I’m rigorously unprobleming my problem.
The problem is…
I am getting in my own way.
The problem is that I don’t always remember what it feels like to get in my own way.
I think it’s part of the human condition to forget at-least it’s comforting to say this so I’m not harshly judging myself for constantly forgetting.
The most empowered form of living is to know I am whole and I can source my own needs.
The solution is making it the habit of who I am.
At times, I experience a desire so intensely that it becomes a want; so feverishly the cost becomes my disconnection to compassion, understanding and love.
I get lost in the want.
I become greedy and self-serving.
Someone else ‘serve’ me.
And if I’m not noticing.

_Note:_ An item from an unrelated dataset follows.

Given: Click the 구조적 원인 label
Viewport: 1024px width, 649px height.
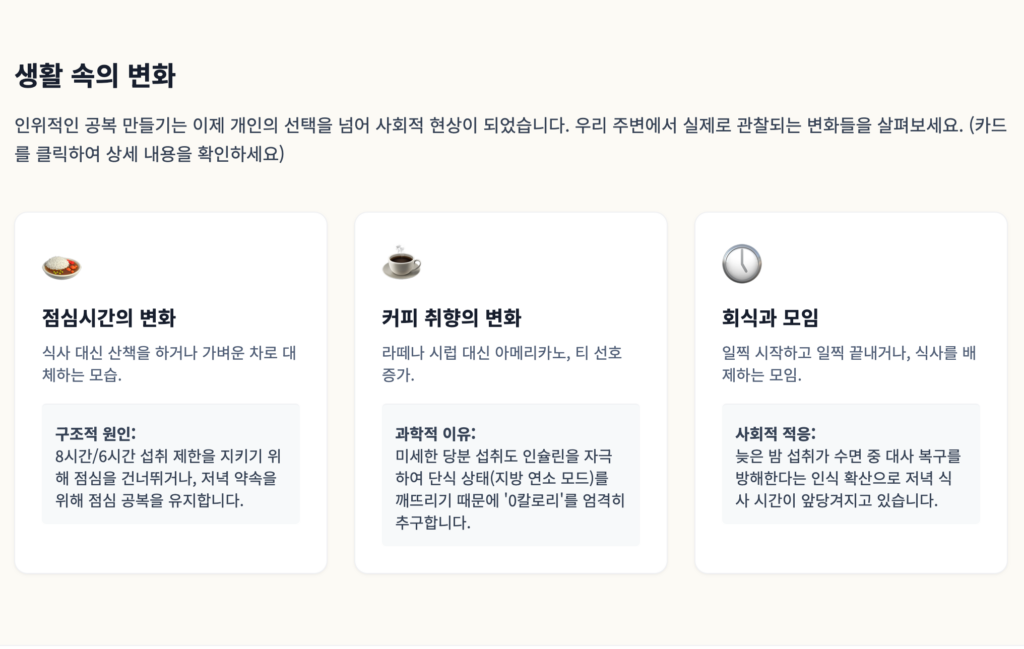Looking at the screenshot, I should pyautogui.click(x=95, y=433).
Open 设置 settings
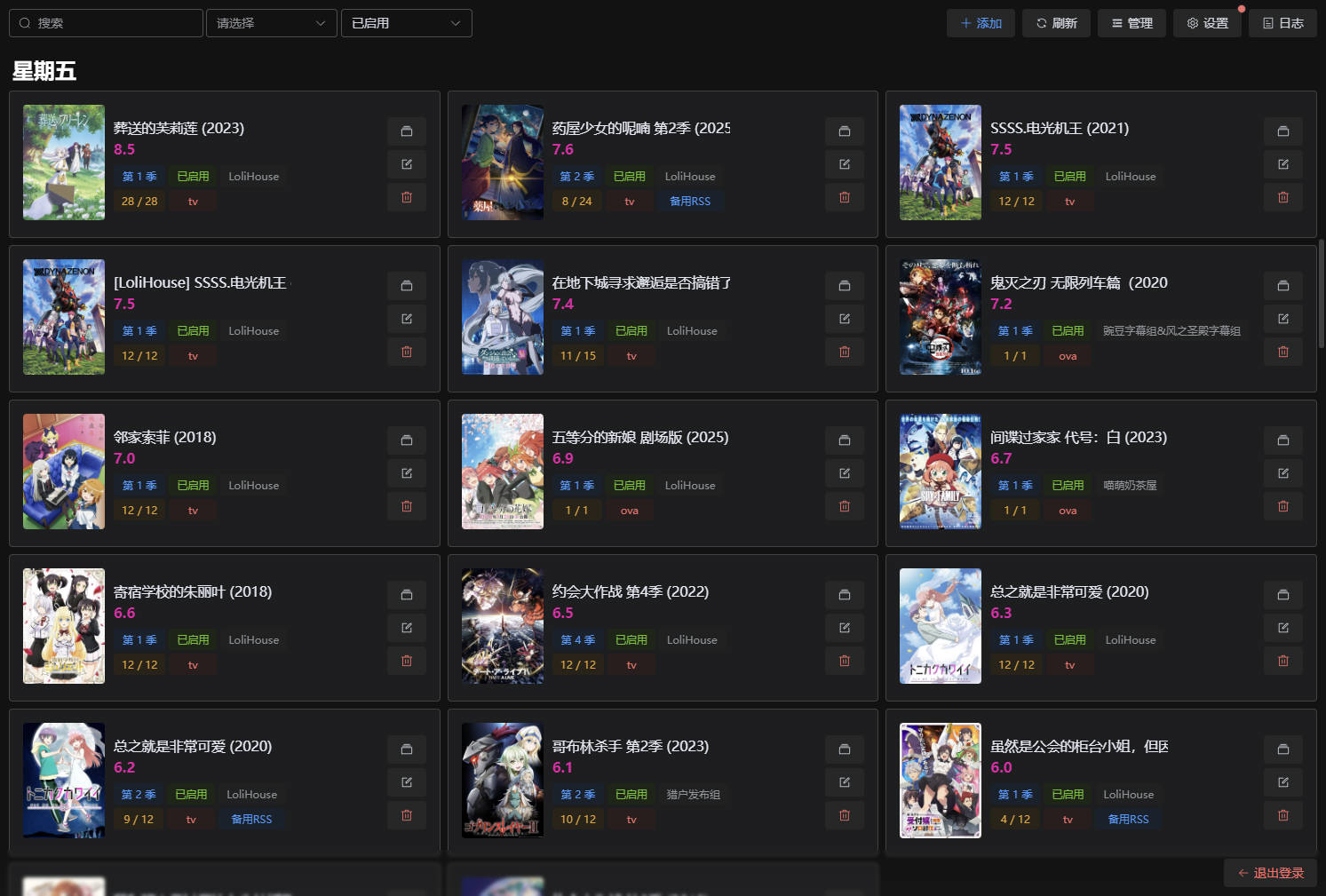 tap(1207, 23)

I’m oblivious to my shadow.
There’s a huge difference and yet a very fine line between desire and want.
Desire is something I have.
There are many types of desires:
To explore intimacy, to learn, to care and feel cared for, to feel supported, have a sense of belonging, trust, to find balance, have variation, fun, joy, progress, to be heard, to be seen, self-express, experience peace…to name a few.
And the question is…
Who fulfills these desires and what does it look like?
On sexual desire.
Is it sex?
Biology sometimes makes it a fuck-all complexity—it’s relentless and I feel compelled to act.
Yet, if I sit in this being —patiently lean into my noticing — I become aware of the ways I can direct the ‘drive’ towards a more meaningful pursuit for myself.
My attention and focus is extraordinary and yet also limited; finite. I’m used to giving it away and sometimes in the pursuit of a sexual desire.
Anyone else feel the same?
And if I pay closer attention…
Sex is a strategy. It’s not a desire. And it’s not always a solution.
Sex can be powerful with clarity and intention. And it can be disabling with disillusionment about what it is actually fulfilling or filling.
To be unobstructed is to inquire.
There are many alternatives and sometimes it really does feel easier to act on the impulse to use sex as a strategy to fill a sense of incompleteness.
I want and I want it now (ok, Veruca Salt).
Reading, meditation, movement, creative writing, art, dancing, exercise, music, being fully present here and now —we all have our own flavors of what we’d like to explore and develop. These are a few of my personal favorite alternatives.